━━━━━ EXERCISE INPUTS

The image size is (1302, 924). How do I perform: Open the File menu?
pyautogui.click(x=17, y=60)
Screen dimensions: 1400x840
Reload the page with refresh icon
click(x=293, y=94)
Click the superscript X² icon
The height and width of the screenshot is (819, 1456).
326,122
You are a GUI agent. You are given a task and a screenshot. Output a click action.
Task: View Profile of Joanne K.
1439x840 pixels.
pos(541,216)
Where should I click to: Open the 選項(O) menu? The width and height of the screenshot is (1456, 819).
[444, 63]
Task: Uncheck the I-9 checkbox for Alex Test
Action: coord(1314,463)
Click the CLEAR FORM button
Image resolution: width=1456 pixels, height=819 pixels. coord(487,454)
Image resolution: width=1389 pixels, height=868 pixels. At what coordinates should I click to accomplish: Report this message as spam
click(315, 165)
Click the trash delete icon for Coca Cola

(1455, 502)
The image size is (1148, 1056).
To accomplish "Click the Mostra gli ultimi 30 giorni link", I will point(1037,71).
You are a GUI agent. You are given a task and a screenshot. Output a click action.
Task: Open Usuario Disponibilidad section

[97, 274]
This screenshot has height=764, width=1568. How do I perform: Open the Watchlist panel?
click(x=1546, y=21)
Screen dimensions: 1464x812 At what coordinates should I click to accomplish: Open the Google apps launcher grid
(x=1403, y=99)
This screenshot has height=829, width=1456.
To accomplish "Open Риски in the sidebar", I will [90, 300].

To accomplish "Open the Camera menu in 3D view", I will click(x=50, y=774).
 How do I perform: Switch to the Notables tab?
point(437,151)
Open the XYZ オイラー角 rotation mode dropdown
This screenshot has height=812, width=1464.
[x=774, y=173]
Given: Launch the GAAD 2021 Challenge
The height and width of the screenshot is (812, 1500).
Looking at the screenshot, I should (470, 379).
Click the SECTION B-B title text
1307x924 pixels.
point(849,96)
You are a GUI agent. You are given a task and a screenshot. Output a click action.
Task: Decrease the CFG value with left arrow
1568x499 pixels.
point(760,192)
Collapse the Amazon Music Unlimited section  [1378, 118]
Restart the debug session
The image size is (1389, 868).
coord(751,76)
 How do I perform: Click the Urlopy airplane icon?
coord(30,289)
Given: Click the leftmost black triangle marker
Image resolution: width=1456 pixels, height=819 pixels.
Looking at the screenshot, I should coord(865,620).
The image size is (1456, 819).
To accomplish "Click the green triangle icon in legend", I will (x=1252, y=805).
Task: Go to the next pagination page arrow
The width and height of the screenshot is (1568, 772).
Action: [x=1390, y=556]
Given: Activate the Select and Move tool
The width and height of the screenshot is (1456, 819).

━━━━━━━━━━

The material above should be retyped in full, exactly as given.

ANSWER SPACE -
The image size is (1302, 924). How do I perform: Open the File menu?
pyautogui.click(x=17, y=60)
Screen dimensions: 1400x840
Reload the page with refresh icon
click(x=293, y=94)
Click the superscript X² icon
The height and width of the screenshot is (819, 1456).
326,122
You are a GUI agent. You are given a task and a screenshot. Output a click action.
Task: View Profile of Joanne K.
1439x840 pixels.
pos(541,216)
Where should I click to: Open the 選項(O) menu? The width and height of the screenshot is (1456, 819).
[444, 63]
Task: Uncheck the I-9 checkbox for Alex Test
Action: coord(1314,463)
Click the CLEAR FORM button
Image resolution: width=1456 pixels, height=819 pixels. coord(487,454)
Image resolution: width=1389 pixels, height=868 pixels. At what coordinates should I click to accomplish: Report this message as spam
click(315, 165)
Click the trash delete icon for Coca Cola

(1455, 502)
The image size is (1148, 1056).
To accomplish "Click the Mostra gli ultimi 30 giorni link", I will point(1037,71).
You are a GUI agent. You are given a task and a screenshot. Output a click action.
Task: Open Usuario Disponibilidad section

[97, 274]
This screenshot has height=764, width=1568. How do I perform: Open the Watchlist panel?
click(x=1546, y=21)
Screen dimensions: 1464x812 At what coordinates should I click to accomplish: Open the Google apps launcher grid
(x=1403, y=99)
This screenshot has height=829, width=1456.
To accomplish "Open Риски in the sidebar", I will [90, 300].

To accomplish "Open the Camera menu in 3D view", I will click(x=50, y=774).
 How do I perform: Switch to the Notables tab?
point(437,151)
Open the XYZ オイラー角 rotation mode dropdown
This screenshot has height=812, width=1464.
[x=774, y=173]
Given: Launch the GAAD 2021 Challenge
The height and width of the screenshot is (812, 1500).
Looking at the screenshot, I should (470, 379).
Click the SECTION B-B title text
1307x924 pixels.
point(849,96)
You are a GUI agent. You are given a task and a screenshot. Output a click action.
Task: Decrease the CFG value with left arrow
1568x499 pixels.
point(760,192)
Collapse the Amazon Music Unlimited section  [1378, 118]
Restart the debug session
The image size is (1389, 868).
coord(751,76)
 How do I perform: Click the Urlopy airplane icon?
coord(30,289)
Given: Click the leftmost black triangle marker
Image resolution: width=1456 pixels, height=819 pixels.
Looking at the screenshot, I should coord(865,620).
The image size is (1456, 819).
To accomplish "Click the green triangle icon in legend", I will (x=1252, y=805).
Task: Go to the next pagination page arrow
The width and height of the screenshot is (1568, 772).
Action: [x=1390, y=556]
Given: Activate the Select and Move tool
The width and height of the screenshot is (1456, 819).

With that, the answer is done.